Verizon buys out 21,600 workers

By Don Stancavish
Bloomberg News Service

Verizon Communications Inc., the largest U.S. local-telephone company, said 21,600 employees accepted a severance package, allowing the company to cut staff 9.8 percent as it battles to contain costs amid stalling growth.

A spokeswoman for Verizon Hawai'i said yesterday the company would not reveal how many employees accepted the buyout locally. Verizon Hawai'i is one of the state's largest employers with about 2,000 workers and had offered 664 managers and non-union employees the voluntary separation package.

Verizon, which had predicted more than 12,000 workers would take the early retirement offer, said its operating profit margin will improve in the fourth quarter from the third period partly because workers who accepted the buyout will leave this week.

The cuts bring to 48,600 the number of jobs Chief Executive Ivan Seidenberg has shed since 2001 in a bid to counter a decline in local-phone lines through expense reductions. Verizon said last week it expects "significant" costs this quarter from the early retirement plan, which will leave the New York-based company with about 199,400 employees.

"A lot of these managers understand that the industry is ill-structured. They see the writing on the wall," said John Krause, an analyst at Thrivent Financial for Lutherans, which owns 1.9 million Verizon shares. "Verizon needs to cut costs."

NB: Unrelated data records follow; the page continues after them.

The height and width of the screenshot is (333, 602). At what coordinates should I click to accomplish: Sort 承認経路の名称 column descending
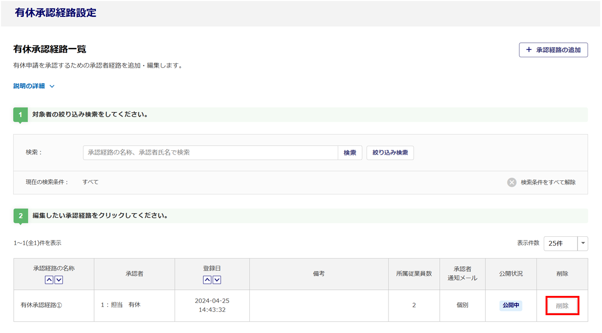(x=59, y=280)
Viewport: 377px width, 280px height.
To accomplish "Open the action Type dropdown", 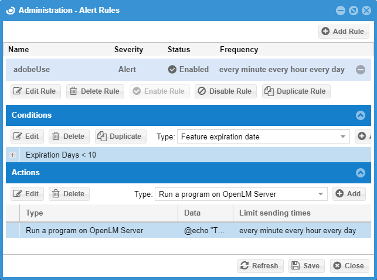I will click(x=240, y=194).
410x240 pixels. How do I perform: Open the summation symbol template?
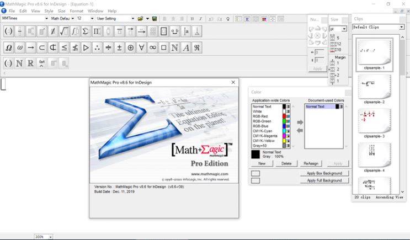86,31
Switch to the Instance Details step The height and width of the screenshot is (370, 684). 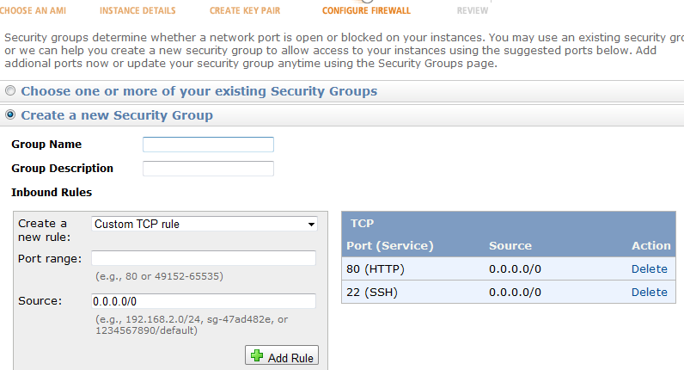(137, 11)
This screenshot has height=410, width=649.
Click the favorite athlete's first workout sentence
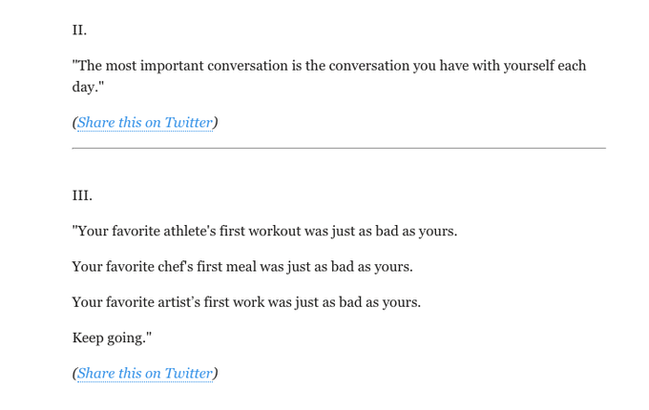tap(265, 231)
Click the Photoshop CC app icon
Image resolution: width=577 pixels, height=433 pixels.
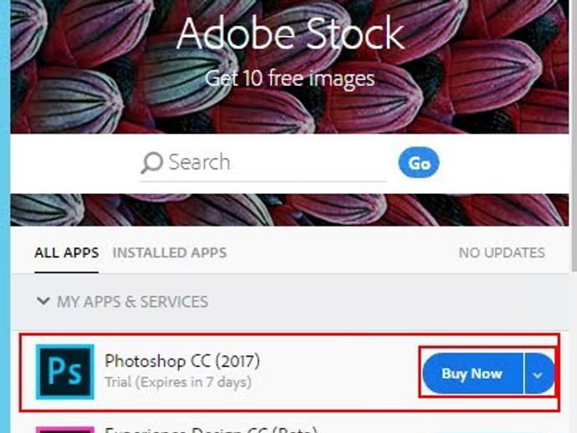click(x=64, y=372)
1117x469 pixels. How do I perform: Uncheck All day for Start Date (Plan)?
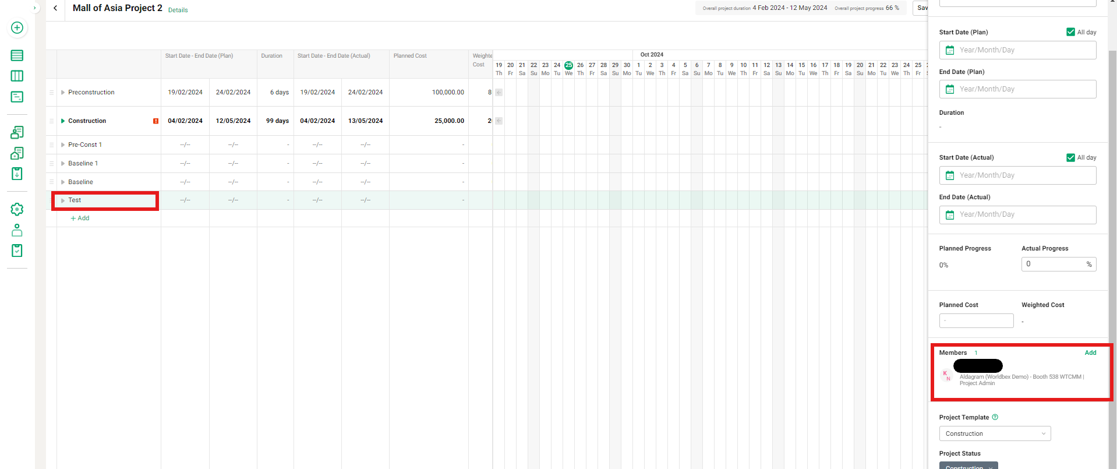(x=1070, y=32)
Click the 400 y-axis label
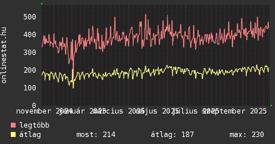The image size is (275, 144). pos(30,34)
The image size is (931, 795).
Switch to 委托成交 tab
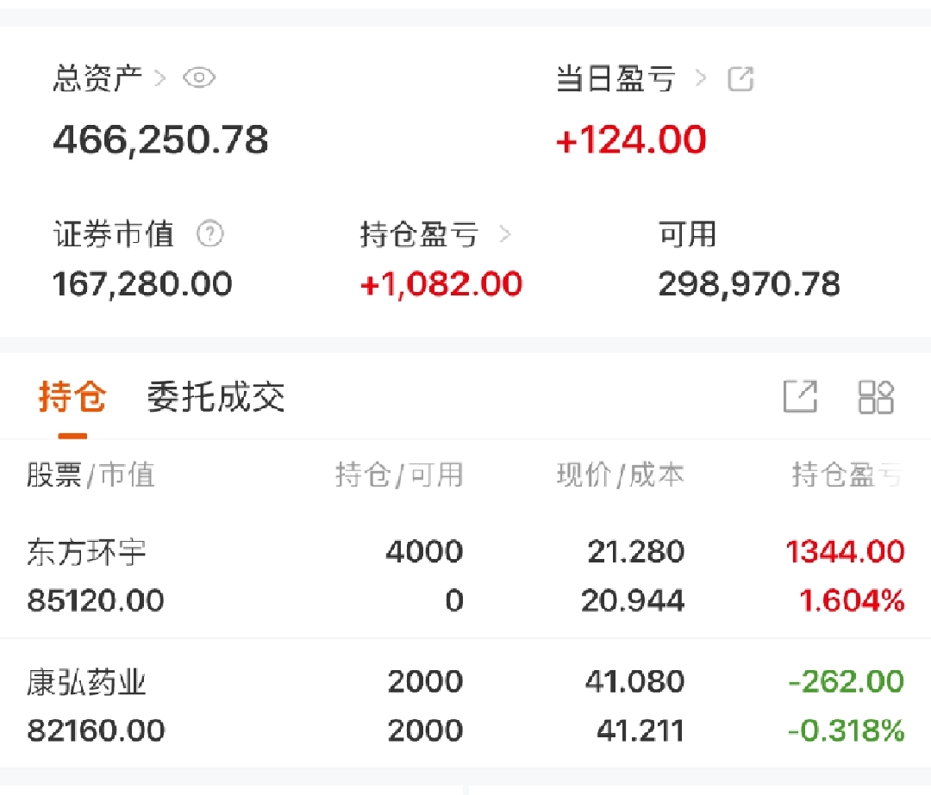[x=216, y=397]
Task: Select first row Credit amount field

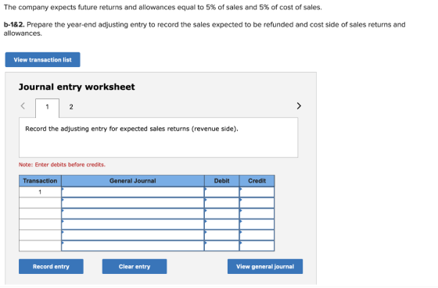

Verizon said 16,000 managers and 5,600 union-represented employees participated in the early retirement program. Workers had until yesterday to accept the buyout package, President Lawrence Babbio said at a UBS conference in New York.

Managers who accepted the buyout receive two weeks pay for each year of service, up to a maximum of 35 weeks, plus a payout of as much as $30,000. Pension benefits will increase 5 percent.

Shares of Verizon rose 13 cents to $32.74 at 4 p.m. in New York Stock Exchange composite trading. They have fallen 16 percent this year.

The fourth quarter will be "operationally better than the third, and the first quarter of 2004 will be even better," Babbio said at the conference.

Sales at Verizon have changed little or dropped for eight straight quarters as customers defect to competitors. Third-quarter revenue rose less than 1 percent to $17.2 billion. The number of local lines fell 3.9 percent to 56.2 million. Mobile-phone unit sales rose 18 percent in the quarter, bolstering revenue.

Verizon is turning to cost cuts and new services to shore up profit. In the second quarter, Babbio said, the company will introduce products using so-called Voice-over-Internet-Protocol technology, which routes calls over the Internet rather than copper wires and can be less expensive.

The company also will install fiber-optic cables to one million homes in nine states next year, he said. Verizon is expanding its fiber network to help send larger amounts of calls and information at greater speeds than the so-called digital subscriber lines that provide fast Web access over copper wires.

Verizon will also begin marketing DirecTV satellite television programming to its subscribers, the company said.

Advertiser Staff Writer Dan Nakaso contributed to this report.